** Opening PROVIDED RECORDS block **
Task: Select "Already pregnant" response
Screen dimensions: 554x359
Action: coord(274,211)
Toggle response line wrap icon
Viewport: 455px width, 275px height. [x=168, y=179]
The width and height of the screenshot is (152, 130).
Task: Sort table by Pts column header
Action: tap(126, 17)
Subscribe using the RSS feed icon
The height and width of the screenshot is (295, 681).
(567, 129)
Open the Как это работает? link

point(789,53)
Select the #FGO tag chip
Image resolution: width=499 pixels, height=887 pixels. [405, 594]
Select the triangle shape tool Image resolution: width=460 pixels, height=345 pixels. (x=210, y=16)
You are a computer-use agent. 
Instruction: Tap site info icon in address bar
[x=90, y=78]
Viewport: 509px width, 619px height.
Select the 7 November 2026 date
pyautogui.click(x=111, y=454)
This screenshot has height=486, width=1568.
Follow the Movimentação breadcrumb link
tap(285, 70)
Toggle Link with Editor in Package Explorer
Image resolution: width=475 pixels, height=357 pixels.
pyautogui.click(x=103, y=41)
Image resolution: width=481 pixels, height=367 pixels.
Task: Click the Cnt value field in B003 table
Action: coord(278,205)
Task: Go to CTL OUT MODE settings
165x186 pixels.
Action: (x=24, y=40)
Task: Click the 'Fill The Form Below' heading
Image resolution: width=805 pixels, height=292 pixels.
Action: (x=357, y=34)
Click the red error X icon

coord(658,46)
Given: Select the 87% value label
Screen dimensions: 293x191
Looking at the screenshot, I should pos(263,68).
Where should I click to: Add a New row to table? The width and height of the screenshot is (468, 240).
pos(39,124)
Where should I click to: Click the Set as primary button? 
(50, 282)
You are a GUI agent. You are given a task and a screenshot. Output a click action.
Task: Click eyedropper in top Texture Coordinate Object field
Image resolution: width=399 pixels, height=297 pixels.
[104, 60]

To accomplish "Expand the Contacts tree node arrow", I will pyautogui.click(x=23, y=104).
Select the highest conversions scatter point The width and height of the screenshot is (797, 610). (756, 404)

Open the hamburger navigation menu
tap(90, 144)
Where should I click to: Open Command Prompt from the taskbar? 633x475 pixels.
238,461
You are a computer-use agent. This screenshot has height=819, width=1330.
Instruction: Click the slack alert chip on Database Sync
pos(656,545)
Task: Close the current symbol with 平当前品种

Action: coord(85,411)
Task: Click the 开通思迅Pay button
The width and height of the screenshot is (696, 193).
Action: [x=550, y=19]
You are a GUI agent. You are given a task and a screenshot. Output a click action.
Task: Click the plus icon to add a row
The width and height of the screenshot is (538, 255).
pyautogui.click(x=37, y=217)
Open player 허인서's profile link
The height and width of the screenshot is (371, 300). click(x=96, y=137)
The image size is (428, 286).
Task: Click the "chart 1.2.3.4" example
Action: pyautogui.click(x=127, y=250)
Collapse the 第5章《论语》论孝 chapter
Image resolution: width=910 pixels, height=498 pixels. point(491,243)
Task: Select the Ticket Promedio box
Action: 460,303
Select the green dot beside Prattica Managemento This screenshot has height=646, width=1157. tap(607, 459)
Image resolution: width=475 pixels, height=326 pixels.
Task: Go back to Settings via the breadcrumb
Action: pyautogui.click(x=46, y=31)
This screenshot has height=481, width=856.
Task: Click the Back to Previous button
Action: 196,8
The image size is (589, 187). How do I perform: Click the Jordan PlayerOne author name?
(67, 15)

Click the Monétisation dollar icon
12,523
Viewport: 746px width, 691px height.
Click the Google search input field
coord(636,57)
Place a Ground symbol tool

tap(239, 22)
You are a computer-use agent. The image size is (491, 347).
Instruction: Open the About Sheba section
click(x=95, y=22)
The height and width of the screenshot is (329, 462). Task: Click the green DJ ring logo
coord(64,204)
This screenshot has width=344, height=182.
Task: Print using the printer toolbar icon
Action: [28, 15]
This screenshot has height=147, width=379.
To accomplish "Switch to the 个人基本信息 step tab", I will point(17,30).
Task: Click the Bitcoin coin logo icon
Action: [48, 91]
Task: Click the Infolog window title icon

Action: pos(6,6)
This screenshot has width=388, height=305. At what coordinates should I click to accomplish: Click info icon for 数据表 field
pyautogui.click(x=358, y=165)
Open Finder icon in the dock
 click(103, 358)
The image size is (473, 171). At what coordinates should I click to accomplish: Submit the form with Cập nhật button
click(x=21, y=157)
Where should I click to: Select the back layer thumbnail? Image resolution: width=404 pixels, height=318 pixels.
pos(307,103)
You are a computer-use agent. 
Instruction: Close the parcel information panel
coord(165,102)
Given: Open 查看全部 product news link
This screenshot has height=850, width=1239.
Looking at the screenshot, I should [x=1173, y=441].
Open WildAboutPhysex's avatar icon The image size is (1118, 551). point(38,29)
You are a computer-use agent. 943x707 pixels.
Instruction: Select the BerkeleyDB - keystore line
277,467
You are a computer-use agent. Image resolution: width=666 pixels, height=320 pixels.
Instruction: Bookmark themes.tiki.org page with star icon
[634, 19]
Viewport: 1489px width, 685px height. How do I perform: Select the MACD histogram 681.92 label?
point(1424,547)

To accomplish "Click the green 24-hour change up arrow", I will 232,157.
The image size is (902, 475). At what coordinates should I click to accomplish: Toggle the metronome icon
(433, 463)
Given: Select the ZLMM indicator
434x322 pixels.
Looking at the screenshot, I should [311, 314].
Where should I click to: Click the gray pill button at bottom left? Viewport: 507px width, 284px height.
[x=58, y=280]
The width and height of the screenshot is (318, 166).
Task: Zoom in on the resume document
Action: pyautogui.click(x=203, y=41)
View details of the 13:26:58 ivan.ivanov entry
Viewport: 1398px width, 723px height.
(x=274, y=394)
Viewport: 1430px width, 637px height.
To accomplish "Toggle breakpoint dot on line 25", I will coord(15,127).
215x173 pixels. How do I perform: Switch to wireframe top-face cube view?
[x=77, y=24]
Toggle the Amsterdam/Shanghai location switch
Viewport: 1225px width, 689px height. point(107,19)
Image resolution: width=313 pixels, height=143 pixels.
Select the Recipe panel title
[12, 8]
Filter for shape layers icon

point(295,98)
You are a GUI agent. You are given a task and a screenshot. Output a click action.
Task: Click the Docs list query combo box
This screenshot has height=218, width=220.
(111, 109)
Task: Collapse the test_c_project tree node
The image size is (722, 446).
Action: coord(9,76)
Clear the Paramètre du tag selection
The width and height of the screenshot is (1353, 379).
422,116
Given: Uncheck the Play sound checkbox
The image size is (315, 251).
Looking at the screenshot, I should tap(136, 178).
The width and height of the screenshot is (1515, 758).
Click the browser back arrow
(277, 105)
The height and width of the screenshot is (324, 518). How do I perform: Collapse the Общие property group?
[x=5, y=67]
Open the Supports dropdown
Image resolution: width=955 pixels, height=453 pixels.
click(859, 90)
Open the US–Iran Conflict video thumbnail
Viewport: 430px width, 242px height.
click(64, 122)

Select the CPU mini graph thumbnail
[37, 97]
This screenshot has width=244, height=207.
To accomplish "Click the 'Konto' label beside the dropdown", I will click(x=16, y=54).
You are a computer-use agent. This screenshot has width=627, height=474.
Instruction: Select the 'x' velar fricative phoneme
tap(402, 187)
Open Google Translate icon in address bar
** Closing PROVIDED RECORDS block **
▸ EXERCISE AIM:
Above are some records; copy exactly the lines from the one with "Toggle response line wrap icon" through the one with "This screenshot has height=486, width=1568.", both included, and no others.

▸ RESULT FOR THIS EXERCISE:
Toggle response line wrap icon
Viewport: 455px width, 275px height. [x=168, y=179]
The width and height of the screenshot is (152, 130).
Task: Sort table by Pts column header
Action: tap(126, 17)
Subscribe using the RSS feed icon
The height and width of the screenshot is (295, 681).
(567, 129)
Open the Как это работает? link

point(789,53)
Select the #FGO tag chip
Image resolution: width=499 pixels, height=887 pixels. [405, 594]
Select the triangle shape tool Image resolution: width=460 pixels, height=345 pixels. (x=210, y=16)
You are a computer-use agent. 
Instruction: Tap site info icon in address bar
[x=90, y=78]
Viewport: 509px width, 619px height.
Select the 7 November 2026 date
pyautogui.click(x=111, y=454)
This screenshot has height=486, width=1568.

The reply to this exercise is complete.